January is a time of year when many people reflect on their lifestyles and choices, find them wanting and make a change. A new year gives us the opportunity to make a fresh start, though I can’t help but think the bleak midwinter is a suboptimal choice of timing for fledgling diets, exercise regimes and teetotalism. This is partly because I am always in the throws of near-hibernation due to the long hours of darkness and lack of sunshine, and partly because my birthday falls less than two weeks into the year and I do enjoy celebrating with a glass of prosecco or two. I must also confess to a typically British approach to progress, well summed up by Kate Fox:

‘What do we want?’

‘Gradual change.’

‘When do we want it?’

‘In due course.’

Bemoaning change has been a habit of my lifetime, but more recently I have started to challenge myself. Very often the changes we would like to make in our lives are stalled not by fear or lack of ability or resources but by inertia, apathy and the comfort of routine. We meet a friend at the same time in the usual coffee shop, walk predictable aisles each week to choose a near identical trolley of food, skim the menu in a much loved restaurant and simply pick our favourite items each time, indeed it makes us feel warm inside if we are able to simply ask for ‘the usual’.

But trying something new does not mean abandoning comfortable favourites forever, if you don’t like the coffee shop across the street you don’t have to go again next time, if the Chablis isn’t as good, go back to the Sancerre. But these little experiments are worthwhile; it’s how we meet new people, discover new music or food and find new passions. Besides, the terrible wine can always be used for cooking and a disastrous meal somewhere new is far more memorable than a forty third visit to an old favourite.

This is not me evangelising about quitting your job and following your dreams.
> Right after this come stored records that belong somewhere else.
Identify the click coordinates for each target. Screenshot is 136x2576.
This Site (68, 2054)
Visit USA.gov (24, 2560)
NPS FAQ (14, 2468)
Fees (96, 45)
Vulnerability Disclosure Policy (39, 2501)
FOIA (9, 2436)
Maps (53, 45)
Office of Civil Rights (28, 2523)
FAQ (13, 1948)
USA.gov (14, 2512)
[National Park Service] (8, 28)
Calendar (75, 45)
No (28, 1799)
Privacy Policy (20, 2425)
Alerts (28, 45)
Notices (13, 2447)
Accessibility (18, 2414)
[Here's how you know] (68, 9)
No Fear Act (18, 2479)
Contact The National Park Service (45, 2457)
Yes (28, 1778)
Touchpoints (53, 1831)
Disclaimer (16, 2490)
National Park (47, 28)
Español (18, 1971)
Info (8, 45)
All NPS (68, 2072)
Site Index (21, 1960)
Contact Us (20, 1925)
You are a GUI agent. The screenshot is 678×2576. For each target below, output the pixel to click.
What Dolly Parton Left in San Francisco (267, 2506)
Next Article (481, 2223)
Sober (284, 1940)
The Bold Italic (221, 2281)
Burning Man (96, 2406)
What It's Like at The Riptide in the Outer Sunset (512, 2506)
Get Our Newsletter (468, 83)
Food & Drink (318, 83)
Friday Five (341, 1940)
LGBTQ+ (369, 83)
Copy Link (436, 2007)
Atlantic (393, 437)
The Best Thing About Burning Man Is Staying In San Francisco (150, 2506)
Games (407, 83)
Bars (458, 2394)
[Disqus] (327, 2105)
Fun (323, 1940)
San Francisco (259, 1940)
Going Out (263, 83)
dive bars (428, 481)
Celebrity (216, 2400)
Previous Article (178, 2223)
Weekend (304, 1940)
Quite the opposite in fact. By mid-February most resolutions are abandoned until next year precisely because they are too ambitious; we impose on ourselves a whole new routine starting on an arbitrary date. We seek to enforce rigidity without habit or inclination and actually stop ourselves from trying new things. So instead of promising to force yourself twice a week into the drizzle to pound the dark streets alone, ask a friend to run with you or try out some local exercise groups. Instead of becoming a gluten-free vegan for a month, try getting a veg box delivered and use it to have an enjoyable meat free day every week by experimenting with ingredients you wouldn’t normally use. Instead of becoming a recluse to save money, invite friends over instead of going out. Email an old friend, try a different brand of ketchup, walk on the other side of the street. Life is not about deprivation – find something this January that makes you happy or improves your life.

Disclaimer: As Netflix is removing ‘The Good Wife’ at the end of the month and I am hooked and only on season 2, I will mostly be watching that back to back until midnight for the next fortnight and not trying anything new at all.